Did Columbus Bring Syphilis to Europe?
for National Geographic News
|January 16, 2008|
Famed explorer Christopher Columbus and his crew unleashed the scourge of syphilis on Europe, a new genetic study suggests, though some experts say the data is not conclusive.
The research adds more fuel to a controversial debate on the origins of the devastating sexually transmitted disease that can cause blindness, mental illness, and death.
Europe's first-known venereal syphilis epidemic occurred during the years immediately following Columbus's return, fueling a long-held theory that the explorer carried the disease to the continent.

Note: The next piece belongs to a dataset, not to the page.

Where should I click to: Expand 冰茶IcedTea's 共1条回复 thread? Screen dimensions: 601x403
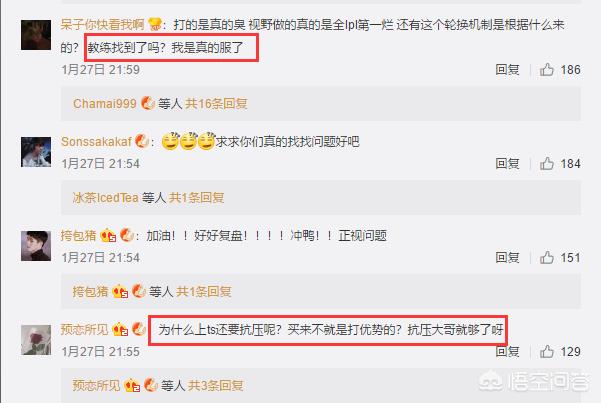(x=197, y=197)
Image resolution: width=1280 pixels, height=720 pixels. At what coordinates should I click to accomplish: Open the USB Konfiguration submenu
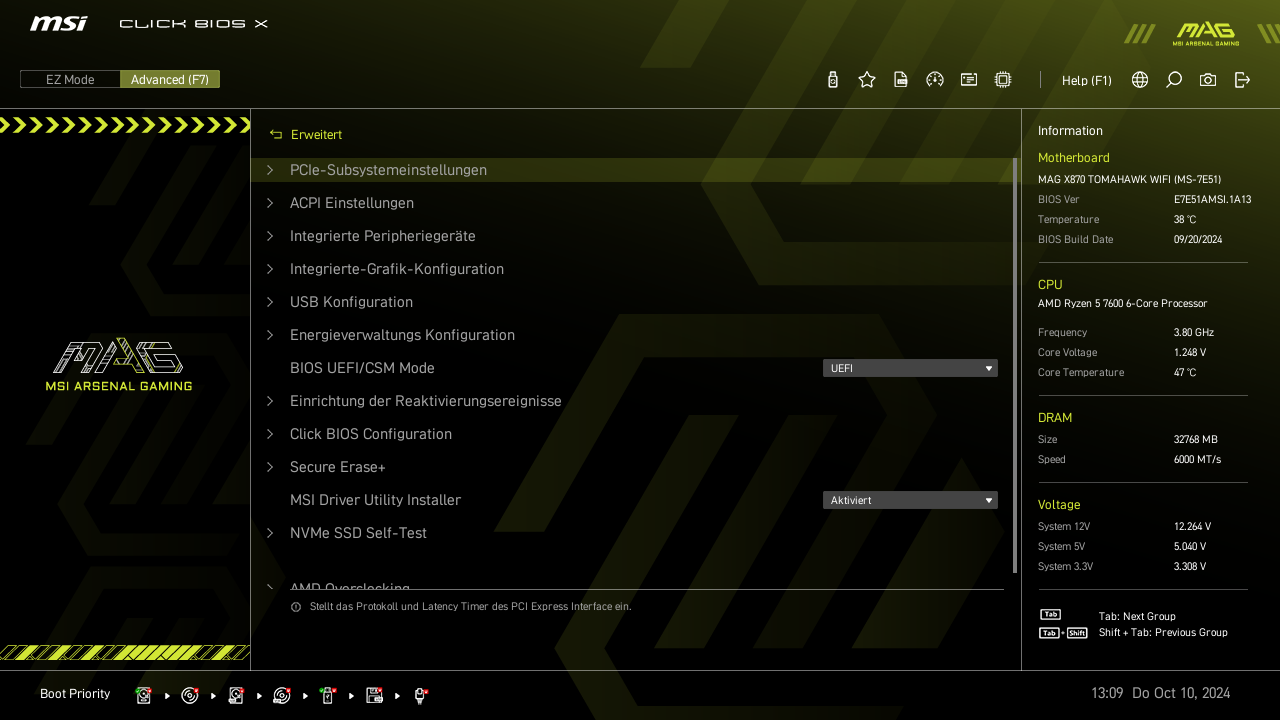351,302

Study lead author Kristin Harper and colleagues compared genetic data from 26 strains of the treponema bacteria family—those responsible for venereal syphilis as well as nonvenereal forms of the disease—and closely related ailments such as yaws, a tropical bacterial infection.
The results showed that modern-day syphilis strains resembled those found in South America.
This New World origin for syphilis strongly supports the Columbus theory, said Harper, an evolutionary biologist at Atlanta's Emory University.
"We hope to find genetic differences we can use to build a family tree of these bacteria," she added. "In doing that we hope to get an idea of where and when syphilis evolved."
Bones on each side of the Atlantic have yielded some tantalizing but inconclusive clues suggesting where and when the disease existed before Columbus's voyages.
Numerous pre-Columbian Old World remains appear to show signs of syphilis, including pitted skulls and unnaturally large lower leg bones, some researchers say.
But few examples survive, and those that appear to show syphilis may in fact be evidence of other related bacteria.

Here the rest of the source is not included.